Moreover, 65% of the intervention group lost at least 5% of their body weight, whereas 41% lost at least 10% of their body weight, which again was significantly higher than that seen in the control group (P < .001).

There was also a significant increase in moderate to vigorous physical activity in the intervention group as measured by accelerometry (P < .05), although Dr. Lynch pointed out this “did not necessarily correlate with their weight loss.”

Dr. Lynch showed there were significant differences across a range of anthropometric measures from baseline to follow-up between the intervention and control groups.

The adjusted difference in weight loss between the intervention and control participants was 7.8 kg, whereas the difference in reduction of BMI was 2.7 (P = .001 for both).

There was also a significant difference in the reduction in waist-to-hip ratio between the groups, at 0.033 in favor of the intervention, as well as a difference in the reduction in fat tissue, at 3.1% (P = .001 for both).

Further analyses showed weight loss was associated with significant improvements on the 6-minute walk test, at an r value of 0.48 (P = .015), and in the 25-foot walk test (r = 0.42; P = .015). Weight loss was also linked to reductions in perceived fatigability (r = 0.48; P = .005).

Dr. Lynch also reported that a 5% reduction in body weight was associated with a “clinically meaningful” improvement of 50 meters on the 6-minute walk test.

Finally, it was found the intervention was associated with a significant improvement in mental quality of life (P = .01), whereas weight loss specifically was linked to improved physical quality of life (P = .02).

“We believe that future studies should examine weight loss in people with MS who have more advanced disability,” Dr. Lynch said, and “we should examine the effects of weight loss on the underlying disease processes.”

She added they also “need to follow the patient for longer and see if they can maintain their weight loss.”
 

Emphasizing the social side of interventions

Session cochair Brian M. Sandroff, PhD, director of the Exercise Neurorehabilitation Research Laboratory at the Kessler Foundation, East Hanover, N.J., commented that the results are “really exciting.”

He said that the improvements across the range of measures assessed in the study were not surprising, “considering the intervention was multicomponent, and so had the potential to affect a number of different physical and cognitive domains.”

One factor in managing MS that came up again and again during the discussion at the end of the session was the social aspect of interventions, with Dr. Lynch saying the group sessions in particular were appreciated by participants in her trial.

Dr. Sandroff, who was not involved in the study, said that it has been questioned whether the social side should be controlled for when assessing interventions, or “maybe it’s something we should promote within our studies.”

He explained that being social “overcomes a lot of isolation-related issues among people with MS who have comorbidities,” which can result in “reduced quality of life and differences in symptomatic manifestations.”
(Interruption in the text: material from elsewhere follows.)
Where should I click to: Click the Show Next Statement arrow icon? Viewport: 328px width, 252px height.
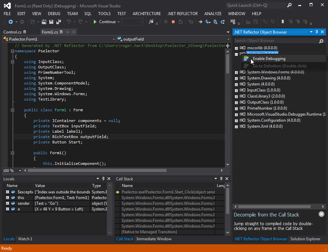[200, 22]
“Providing that group setting might have lots of outcomes besides just a biological loss of mass” because of the intervention itself, Dr. Sandroff said.

The study was supported by grants from the National MS Society. Dr. Lynch declares relationships with Biogen, Genzyme, Teva, Sanofi, Novartis, Celgene, Roche, Immunic, National Institutes of Health, National Multiple Sclerosis Society, Patient-Centered Outcomes Research Institute, Anokion, TG Therapeutics, and Actelion. Other authors also declared relationships. Dr. Sandroff declared no relevant relationships.

A version of this article first appeared on Medscape.com.